### Text shown
================
It would make me happy if I could submit manuscripts to publishers again. I don’t need instant success, I just want to be in the game and fulfill the dream I had at 15 while singing along to my favorite Beatles song, “Paperback Writer.” I’d be a part of publishing. All I need to do is get those stories on (virtual) paper, and submit them. Rejections are part of the process, so even receiving rejection slips would show I was officially working at writing. Before I do this, though, the computer daemon also demands submission, but submission of a different kind: apparently as a rite of passage, the word processing program wants me to suffer before it gives up the secret for applying headers on the pages I create.
In order for a writer to successfully storm the transom and convince the publishers’ slush pile readers that a manuscript deserves a second look, any piece she sends them must conform to the standard format. Not using standard format will get your manuscript sent back to you far faster than it took you to write it. Part of the standard format is using headers on each page. Among other things, this allows publishing company minions to reassemble a story if the printed manuscript falls to the floor and the pages scatter.
When I was composing on a typewriter, putting in headers was easy, you typed them at the top of the page before carriage-returning your way down the paper. Since processing words is now computerized, putting in a header isn’t managed through the simple task of typing. Yes, in our complex word processing programs the “find and replace” function is marvelous. Yes, spell- and grammar-check are amazing. Voice recognition programs save, save, save my wrists.
================
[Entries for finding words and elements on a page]
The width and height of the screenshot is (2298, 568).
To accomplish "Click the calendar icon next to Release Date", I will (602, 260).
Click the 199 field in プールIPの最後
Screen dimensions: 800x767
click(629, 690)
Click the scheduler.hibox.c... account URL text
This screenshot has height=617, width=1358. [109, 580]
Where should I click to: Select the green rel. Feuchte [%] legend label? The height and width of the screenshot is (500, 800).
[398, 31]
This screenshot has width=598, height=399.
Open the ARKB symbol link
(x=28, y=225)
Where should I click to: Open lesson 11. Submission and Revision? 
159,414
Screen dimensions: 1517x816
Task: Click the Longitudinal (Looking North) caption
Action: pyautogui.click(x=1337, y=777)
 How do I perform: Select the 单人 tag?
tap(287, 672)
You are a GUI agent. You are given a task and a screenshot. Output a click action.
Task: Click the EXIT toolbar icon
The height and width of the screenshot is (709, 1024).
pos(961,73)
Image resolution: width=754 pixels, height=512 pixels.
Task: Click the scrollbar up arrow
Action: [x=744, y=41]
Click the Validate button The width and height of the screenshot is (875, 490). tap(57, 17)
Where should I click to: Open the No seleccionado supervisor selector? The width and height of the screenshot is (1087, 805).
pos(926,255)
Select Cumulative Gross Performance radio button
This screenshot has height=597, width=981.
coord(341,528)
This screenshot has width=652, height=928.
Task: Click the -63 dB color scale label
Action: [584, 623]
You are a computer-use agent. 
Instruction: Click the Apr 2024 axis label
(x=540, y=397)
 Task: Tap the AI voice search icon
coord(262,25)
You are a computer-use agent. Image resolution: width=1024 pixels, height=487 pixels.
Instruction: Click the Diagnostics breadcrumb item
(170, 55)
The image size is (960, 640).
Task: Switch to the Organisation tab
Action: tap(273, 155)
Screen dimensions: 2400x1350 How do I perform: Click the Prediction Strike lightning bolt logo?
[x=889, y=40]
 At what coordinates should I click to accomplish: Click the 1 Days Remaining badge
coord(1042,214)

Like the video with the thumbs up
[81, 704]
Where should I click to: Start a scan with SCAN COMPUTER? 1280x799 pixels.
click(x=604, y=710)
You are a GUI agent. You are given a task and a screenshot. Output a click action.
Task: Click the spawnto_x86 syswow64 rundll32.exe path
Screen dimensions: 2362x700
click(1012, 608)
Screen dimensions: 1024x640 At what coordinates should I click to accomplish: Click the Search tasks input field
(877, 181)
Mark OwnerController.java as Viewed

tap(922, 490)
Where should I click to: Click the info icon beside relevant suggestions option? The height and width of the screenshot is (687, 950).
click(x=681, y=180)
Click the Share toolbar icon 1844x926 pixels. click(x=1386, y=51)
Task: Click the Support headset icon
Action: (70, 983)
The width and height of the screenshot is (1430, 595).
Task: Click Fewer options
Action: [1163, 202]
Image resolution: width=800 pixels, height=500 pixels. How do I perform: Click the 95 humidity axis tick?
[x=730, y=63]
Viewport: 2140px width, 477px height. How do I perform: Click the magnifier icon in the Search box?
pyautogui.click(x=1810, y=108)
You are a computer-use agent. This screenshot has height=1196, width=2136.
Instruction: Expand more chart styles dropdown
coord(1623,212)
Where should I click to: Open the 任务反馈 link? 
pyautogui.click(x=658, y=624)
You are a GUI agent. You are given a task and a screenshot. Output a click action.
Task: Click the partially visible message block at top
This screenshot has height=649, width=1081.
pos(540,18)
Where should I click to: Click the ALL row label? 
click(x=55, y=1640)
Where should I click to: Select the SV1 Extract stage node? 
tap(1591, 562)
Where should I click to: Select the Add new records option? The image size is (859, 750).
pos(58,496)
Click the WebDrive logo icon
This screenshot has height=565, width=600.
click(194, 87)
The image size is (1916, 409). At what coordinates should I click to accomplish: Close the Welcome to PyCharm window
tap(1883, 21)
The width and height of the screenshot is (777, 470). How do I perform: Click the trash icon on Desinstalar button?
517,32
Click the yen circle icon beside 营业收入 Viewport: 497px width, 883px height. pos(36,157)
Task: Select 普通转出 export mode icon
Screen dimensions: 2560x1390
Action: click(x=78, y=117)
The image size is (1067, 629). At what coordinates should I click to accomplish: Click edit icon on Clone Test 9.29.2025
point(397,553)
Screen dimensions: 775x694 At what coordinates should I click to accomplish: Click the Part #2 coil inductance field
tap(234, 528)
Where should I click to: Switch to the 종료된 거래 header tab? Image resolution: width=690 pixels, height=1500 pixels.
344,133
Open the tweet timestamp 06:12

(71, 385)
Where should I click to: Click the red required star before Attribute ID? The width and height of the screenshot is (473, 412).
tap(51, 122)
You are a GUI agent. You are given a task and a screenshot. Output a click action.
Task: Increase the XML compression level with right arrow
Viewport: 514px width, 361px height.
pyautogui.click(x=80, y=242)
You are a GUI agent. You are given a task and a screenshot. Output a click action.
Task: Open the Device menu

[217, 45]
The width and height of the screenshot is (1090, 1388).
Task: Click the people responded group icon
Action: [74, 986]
================
Write out the piece on manuscript headers again, word for word, in full. The entries have nothing to do with the piece on manuscript headers.

It would make me happy if I could submit manuscripts to publishers again. I don’t need instant success, I just want to be in the game and fulfill the dream I had at 15 while singing along to my favorite Beatles song, “Paperback Writer.” I’d be a part of publishing. All I need to do is get those stories on (virtual) paper, and submit them. Rejections are part of the process, so even receiving rejection slips would show I was officially working at writing. Before I do this, though, the computer daemon also demands submission, but submission of a different kind: apparently as a rite of passage, the word processing program wants me to suffer before it gives up the secret for applying headers on the pages I create.
In order for a writer to successfully storm the transom and convince the publishers’ slush pile readers that a manuscript deserves a second look, any piece she sends them must conform to the standard format. Not using standard format will get your manuscript sent back to you far faster than it took you to write it. Part of the standard format is using headers on each page. Among other things, this allows publishing company minions to reassemble a story if the printed manuscript falls to the floor and the pages scatter.
When I was composing on a typewriter, putting in headers was easy, you typed them at the top of the page before carriage-returning your way down the paper. Since processing words is now computerized, putting in a header isn’t managed through the simple task of typing. Yes, in our complex word processing programs the “find and replace” function is marvelous. Yes, spell- and grammar-check are amazing. Voice recognition programs save, save, save my wrists.